The variable $cputype is advisory: it reports the architecture of the current environment, and should not be modified. A second variable, $objtype, is used to set which architecture is being compiled for. The value of $objtype can be used by a mkfile to configure the compilation environment.
In each machine’s root directory there is a short mkfile that defines a set of macros for the compiler, loader, etc. Here is /mips/mkfile:
</sys/src/mkfile.proto
CC=vc
LD=vl
O=v
AS=va
The line
</sys/src/mkfile.proto
causes mk to include the file /sys/src/mkfile.proto, which contains general definitions:
#
# common mkfile parameters shared by all architectures
#
OS=5689qv
CPUS=arm amd64 386 power mips
CFLAGS=-FTVw
LEX=lex
YACC=yacc
MK=/bin/mk
CC is obviously the compiler, AS the assembler, and LD the loader. O is the suffix for the object files and CPUS and OS are used in special rules described below.

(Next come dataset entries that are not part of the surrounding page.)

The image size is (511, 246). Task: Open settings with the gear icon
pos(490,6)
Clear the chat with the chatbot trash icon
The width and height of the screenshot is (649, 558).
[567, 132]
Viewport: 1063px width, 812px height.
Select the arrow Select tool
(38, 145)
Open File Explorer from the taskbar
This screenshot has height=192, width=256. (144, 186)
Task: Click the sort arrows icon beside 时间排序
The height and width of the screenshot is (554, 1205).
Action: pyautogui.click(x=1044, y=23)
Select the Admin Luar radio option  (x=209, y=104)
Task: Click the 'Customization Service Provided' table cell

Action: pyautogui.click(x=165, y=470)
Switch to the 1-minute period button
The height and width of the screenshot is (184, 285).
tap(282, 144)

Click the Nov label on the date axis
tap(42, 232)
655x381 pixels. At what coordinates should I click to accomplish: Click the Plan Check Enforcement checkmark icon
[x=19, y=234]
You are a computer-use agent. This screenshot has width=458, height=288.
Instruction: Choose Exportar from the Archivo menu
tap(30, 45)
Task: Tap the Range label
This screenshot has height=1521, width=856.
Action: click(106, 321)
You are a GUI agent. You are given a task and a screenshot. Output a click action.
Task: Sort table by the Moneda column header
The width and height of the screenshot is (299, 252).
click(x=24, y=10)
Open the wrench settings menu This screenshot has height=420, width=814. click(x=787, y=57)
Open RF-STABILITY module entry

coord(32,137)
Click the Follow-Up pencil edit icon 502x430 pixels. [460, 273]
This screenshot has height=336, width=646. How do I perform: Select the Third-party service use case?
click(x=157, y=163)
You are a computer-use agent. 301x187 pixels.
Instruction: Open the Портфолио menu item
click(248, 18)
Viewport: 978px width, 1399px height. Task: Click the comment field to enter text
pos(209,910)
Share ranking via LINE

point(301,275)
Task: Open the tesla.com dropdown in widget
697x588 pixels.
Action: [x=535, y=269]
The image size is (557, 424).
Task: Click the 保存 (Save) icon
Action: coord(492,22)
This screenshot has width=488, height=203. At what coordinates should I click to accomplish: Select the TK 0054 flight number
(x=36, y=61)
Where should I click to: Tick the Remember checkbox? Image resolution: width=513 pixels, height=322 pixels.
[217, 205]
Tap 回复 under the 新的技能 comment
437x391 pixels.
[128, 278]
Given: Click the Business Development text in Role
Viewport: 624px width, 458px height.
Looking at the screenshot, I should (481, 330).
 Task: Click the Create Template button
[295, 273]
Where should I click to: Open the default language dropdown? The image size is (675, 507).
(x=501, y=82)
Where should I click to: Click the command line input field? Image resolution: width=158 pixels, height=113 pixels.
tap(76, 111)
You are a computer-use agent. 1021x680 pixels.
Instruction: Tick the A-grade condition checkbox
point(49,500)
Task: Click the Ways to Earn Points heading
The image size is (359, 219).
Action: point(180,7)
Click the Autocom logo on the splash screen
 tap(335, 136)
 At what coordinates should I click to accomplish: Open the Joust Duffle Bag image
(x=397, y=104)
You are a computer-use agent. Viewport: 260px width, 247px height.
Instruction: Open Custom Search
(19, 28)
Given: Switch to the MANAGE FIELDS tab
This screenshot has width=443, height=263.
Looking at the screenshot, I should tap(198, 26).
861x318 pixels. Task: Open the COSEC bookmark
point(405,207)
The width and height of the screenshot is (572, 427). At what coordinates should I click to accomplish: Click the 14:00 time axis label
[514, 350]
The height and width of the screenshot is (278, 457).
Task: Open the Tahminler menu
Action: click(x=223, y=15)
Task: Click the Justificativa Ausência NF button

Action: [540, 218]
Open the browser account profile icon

Here is a mkfile to build the installed source for sam:
</$objtype/mkfile
OBJ=sam.$O address.$O buffer.$O cmd.$O disc.$O error.$O \
file.$O io.$O list.$O mesg.$O moveto.$O multi.$O \
plan9.$O rasp.$O regexp.$O string.$O sys.$O xec.$O
$O.out: $OBJ
$LD $OBJ
install: $O.out
cp $O.out /$objtype/bin/sam
installall:
for(objtype in $CPUS) mk install
%.$O: %.c
$CC $CFLAGS $stem.c
$OBJ: sam.h errors.h mesg.h
address.$O cmd.$O parse.$O xec.$O unix.$O: parse.h
clean:V:
rm -f [$OS].out *.[$OS] y.tab.?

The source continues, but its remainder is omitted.